Task to complete: Put each line of the listing below into a JSON list of strings, one string per line, leaving out blank lines.

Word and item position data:

##########

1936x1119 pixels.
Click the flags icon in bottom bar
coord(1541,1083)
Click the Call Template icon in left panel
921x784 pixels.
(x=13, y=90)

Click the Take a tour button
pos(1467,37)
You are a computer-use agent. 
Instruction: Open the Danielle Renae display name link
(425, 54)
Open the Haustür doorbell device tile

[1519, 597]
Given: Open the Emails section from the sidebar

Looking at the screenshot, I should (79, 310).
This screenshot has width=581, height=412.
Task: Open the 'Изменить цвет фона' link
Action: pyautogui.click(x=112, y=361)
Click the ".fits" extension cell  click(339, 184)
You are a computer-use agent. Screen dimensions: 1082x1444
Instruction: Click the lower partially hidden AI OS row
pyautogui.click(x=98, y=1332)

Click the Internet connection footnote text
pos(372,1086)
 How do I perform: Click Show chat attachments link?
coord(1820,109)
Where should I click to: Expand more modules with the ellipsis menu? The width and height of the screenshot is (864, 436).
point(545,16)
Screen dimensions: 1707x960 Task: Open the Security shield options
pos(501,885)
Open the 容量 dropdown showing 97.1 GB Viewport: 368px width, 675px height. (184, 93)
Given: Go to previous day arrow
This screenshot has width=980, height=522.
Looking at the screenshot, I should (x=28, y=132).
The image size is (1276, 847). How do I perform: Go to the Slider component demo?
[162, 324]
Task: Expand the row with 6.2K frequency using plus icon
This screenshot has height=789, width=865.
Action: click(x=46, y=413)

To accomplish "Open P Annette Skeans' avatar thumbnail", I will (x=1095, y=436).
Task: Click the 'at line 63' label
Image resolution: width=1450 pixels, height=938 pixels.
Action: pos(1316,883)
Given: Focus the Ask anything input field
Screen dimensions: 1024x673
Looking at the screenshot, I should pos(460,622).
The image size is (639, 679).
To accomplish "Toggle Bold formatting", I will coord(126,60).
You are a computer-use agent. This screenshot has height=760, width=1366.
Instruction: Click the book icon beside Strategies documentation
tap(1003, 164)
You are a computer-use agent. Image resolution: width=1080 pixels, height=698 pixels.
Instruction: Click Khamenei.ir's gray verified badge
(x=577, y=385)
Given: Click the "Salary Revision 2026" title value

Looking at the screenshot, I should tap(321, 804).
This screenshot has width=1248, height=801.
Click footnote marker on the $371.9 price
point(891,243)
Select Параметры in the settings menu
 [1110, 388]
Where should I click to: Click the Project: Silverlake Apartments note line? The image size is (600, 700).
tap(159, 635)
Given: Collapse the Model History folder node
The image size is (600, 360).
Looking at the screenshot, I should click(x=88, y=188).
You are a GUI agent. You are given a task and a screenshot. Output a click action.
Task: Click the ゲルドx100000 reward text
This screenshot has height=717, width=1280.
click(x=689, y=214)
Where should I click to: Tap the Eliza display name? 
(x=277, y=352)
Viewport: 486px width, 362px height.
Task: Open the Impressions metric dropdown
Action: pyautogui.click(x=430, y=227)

##########

Worked answer:
[
  "1936x1119 pixels.",
  "Click the flags icon in bottom bar",
  "coord(1541,1083)",
  "Click the Call Template icon in left panel",
  "921x784 pixels.",
  "(x=13, y=90)",
  "Click the Take a tour button",
  "pos(1467,37)",
  "You are a computer-use agent. ",
  "Instruction: Open the Danielle Renae display name link",
  "(425, 54)",
  "Open the Haustür doorbell device tile",
  "[1519, 597]",
  "Given: Open the Emails section from the sidebar",
  "Looking at the screenshot, I should (79, 310).",
  "This screenshot has width=581, height=412.",
  "Task: Open the 'Изменить цвет фона' link",
  "Action: pyautogui.click(x=112, y=361)",
  "Click the \".fits\" extension cell  click(339, 184)",
  "You are a computer-use agent. Screen dimensions: 1082x1444",
  "Instruction: Click the lower partially hidden AI OS row",
  "pyautogui.click(x=98, y=1332)",
  "Click the Internet connection footnote text",
  "pos(372,1086)",
  " How do I perform: Click Show chat attachments link?",
  "coord(1820,109)",
  "Where should I click to: Expand more modules with the ellipsis menu? The width and height of the screenshot is (864, 436).",
  "point(545,16)",
  "Screen dimensions: 1707x960 Task: Open the Security shield options",
  "pos(501,885)",
  "Open the 容量 dropdown showing 97.1 GB Viewport: 368px width, 675px height. (184, 93)",
  "Given: Go to previous day arrow",
  "This screenshot has width=980, height=522.",
  "Looking at the screenshot, I should (x=28, y=132).",
  "The image size is (1276, 847). How do I perform: Go to the Slider component demo?",
  "[162, 324]",
  "Task: Expand the row with 6.2K frequency using plus icon",
  "This screenshot has height=789, width=865.",
  "Action: click(x=46, y=413)",
  "To accomplish \"Open P Annette Skeans' avatar thumbnail\", I will (x=1095, y=436).",
  "Task: Click the 'at line 63' label",
  "Image resolution: width=1450 pixels, height=938 pixels.",
  "Action: pos(1316,883)",
  "Given: Focus the Ask anything input field",
  "Screen dimensions: 1024x673",
  "Looking at the screenshot, I should pos(460,622).",
  "The image size is (639, 679).",
  "To accomplish \"Toggle Bold formatting\", I will coord(126,60).",
  "You are a computer-use agent. This screenshot has height=760, width=1366.",
  "Instruction: Click the book icon beside Strategies documentation",
  "tap(1003, 164)",
  "You are a computer-use agent. Image resolution: width=1080 pixels, height=698 pixels.",
  "Instruction: Click Khamenei.ir's gray verified badge",
  "(x=577, y=385)",
  "Given: Click the \"Salary Revision 2026\" title value",
  "Looking at the screenshot, I should tap(321, 804).",
  "This screenshot has width=1248, height=801.",
  "Click footnote marker on the $371.9 price",
  "point(891,243)",
  "Select Параметры in the settings menu",
  " [1110, 388]",
  "Where should I click to: Click the Project: Silverlake Apartments note line? The image size is (600, 700).",
  "tap(159, 635)",
  "Given: Collapse the Model History folder node",
  "The image size is (600, 360).",
  "Looking at the screenshot, I should click(x=88, y=188).",
  "You are a GUI agent. You are given a task and a screenshot. Output a click action.",
  "Task: Click the ゲルドx100000 reward text",
  "This screenshot has height=717, width=1280.",
  "click(x=689, y=214)",
  "Where should I click to: Tap the Eliza display name? ",
  "(x=277, y=352)",
  "Viewport: 486px width, 362px height.",
  "Task: Open the Impressions metric dropdown",
  "Action: pyautogui.click(x=430, y=227)"
]